Supplementary Material

 

On this page we offer the executables used for the experiments in our paper "DB-CSC: A density-based approach for subspace clustering in graphs with feature vectors". Please note the citation information below.

 

 

Algorithms

 

Our executables are available as a jar file (download DBCSC.jar). The usage and the used formats are explained in the README file: README.txt. A small example file can be downloaded here: Supplementary_DBCSC.zip. If you are interested in the source code, please contact the authors via email.

 

The jar file expects as parameter the name of a config file which has the format of a Java Properties file. This config file contains the file name of the processed graph (the graph has to be represented in the graphml format, c.f. http://graphml.graphdrawing.org) and the values of the required parameters.

 

For example, the command line would be:

 

java -Xmx2g -jar DBCSC.jar example.properties

 

 

After processing, the algorithms will create a file containing the result. Here we present a tiny example that explains the contents of such a file:

 

 

 

In such a result file, every line corresponds to one identified cluster. The last line contains the processing time of the algorithm (in ms).

 

For every cluster, the first numbers correspond to the relevant dimensions of the cluster.
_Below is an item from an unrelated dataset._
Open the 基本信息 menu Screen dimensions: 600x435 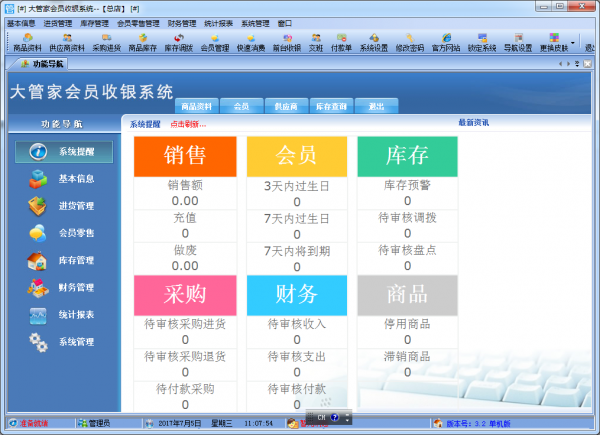(x=21, y=22)
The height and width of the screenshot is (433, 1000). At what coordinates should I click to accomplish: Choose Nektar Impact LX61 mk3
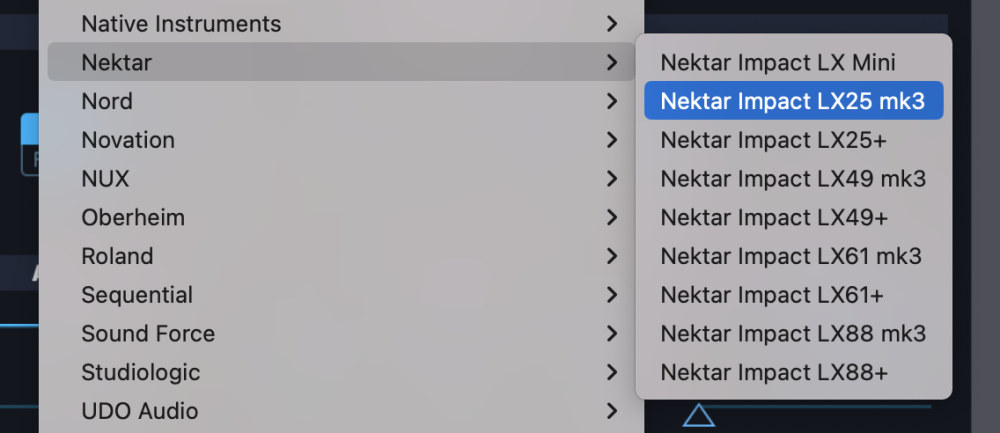[791, 256]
In our example, the original dataset has three dimensions, so the first three numbers show the dimensions of the clusters, e.g. the first cluster lies only in the second dimension, indicated by the entry '1'. The first and the third dimension are not relevant for this cluster, indicated by the entry '0'.

 

The next number shows the number of nodes in the cluster, e.g. '5' for the first cluster.

 

The last numbers are the IDs of the nodes that the cluster contains. For the first cluster that would be the nodes with the IDs 3, 6, 7, 8 and 9.

 

Citation information

 

If you publish material based on algorithms, executables or parameter settings obtained from this site, then please note the assistance you received by using this repository. This will help others to obtain the same algorithms and parameter settings and allows to replicate your experiments. We suggest the following reference format for referring to this project:
Günnemann S., Boden B., Seidl T.:
DB-CSC: A density-based approach for subspace clustering in graphs with feature vectors
Proc. European Conference on Machine Learning and Principles and Practice of Knowledge Discovery in Databases (ECML PKDD 2011), Athens, Greece S.565-580 (2011).